• What the task asks: Beginning with the line of the entries below that holds "The height and" and ending with the line that holds "Screen dimensions: 1024x558", transcribe each line exactly as written. Pictures stay out.

• Task data:

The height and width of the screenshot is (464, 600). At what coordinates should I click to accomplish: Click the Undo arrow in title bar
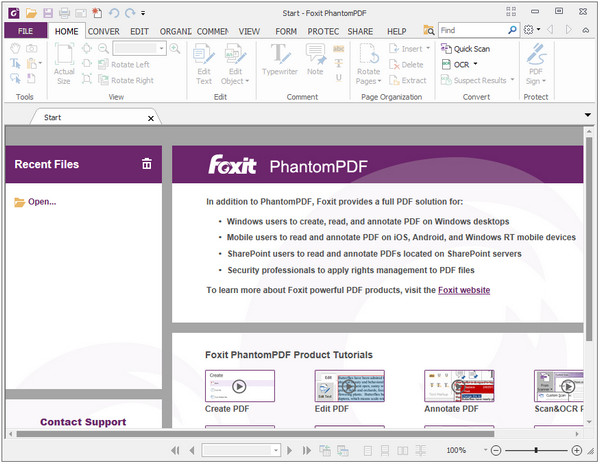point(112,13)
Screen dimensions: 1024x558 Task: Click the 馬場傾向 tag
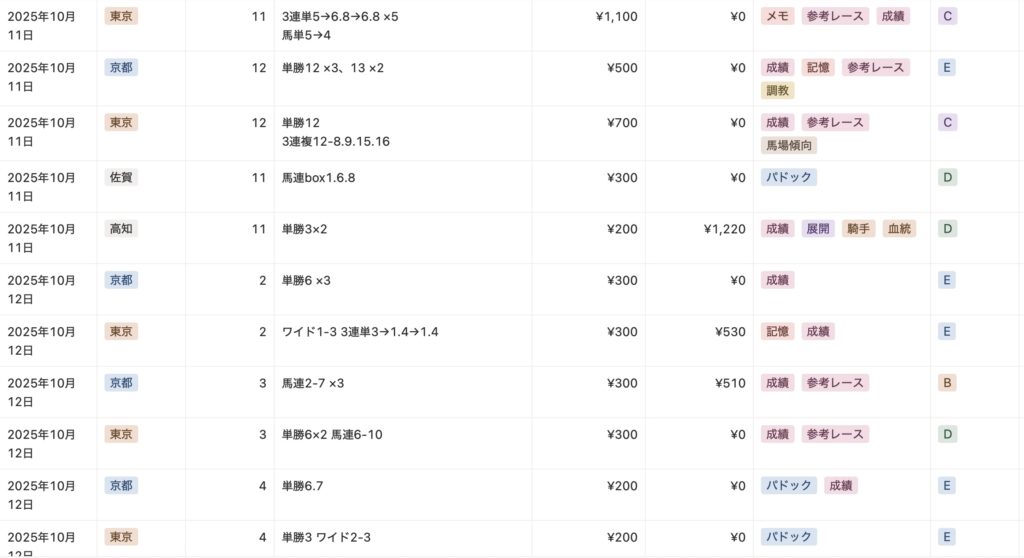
...
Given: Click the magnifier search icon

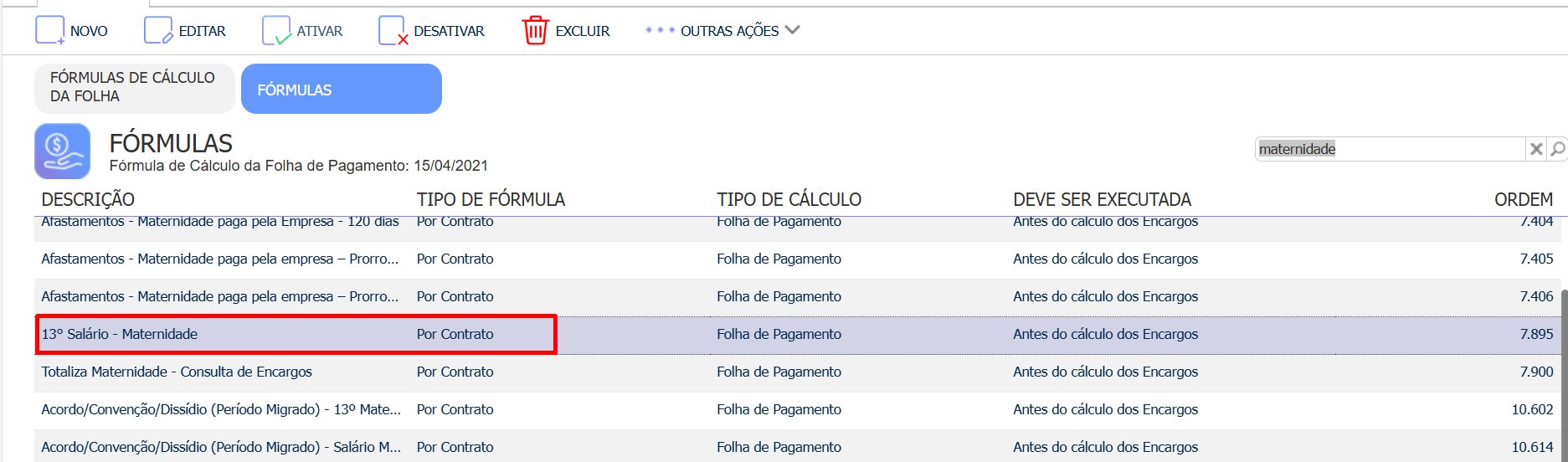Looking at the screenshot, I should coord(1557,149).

• Answer:
The height and width of the screenshot is (464, 600). At what coordinates should I click to accomplish: Click the Undo arrow in title bar
point(112,13)
Screen dimensions: 1024x558 Task: Click the 馬場傾向 tag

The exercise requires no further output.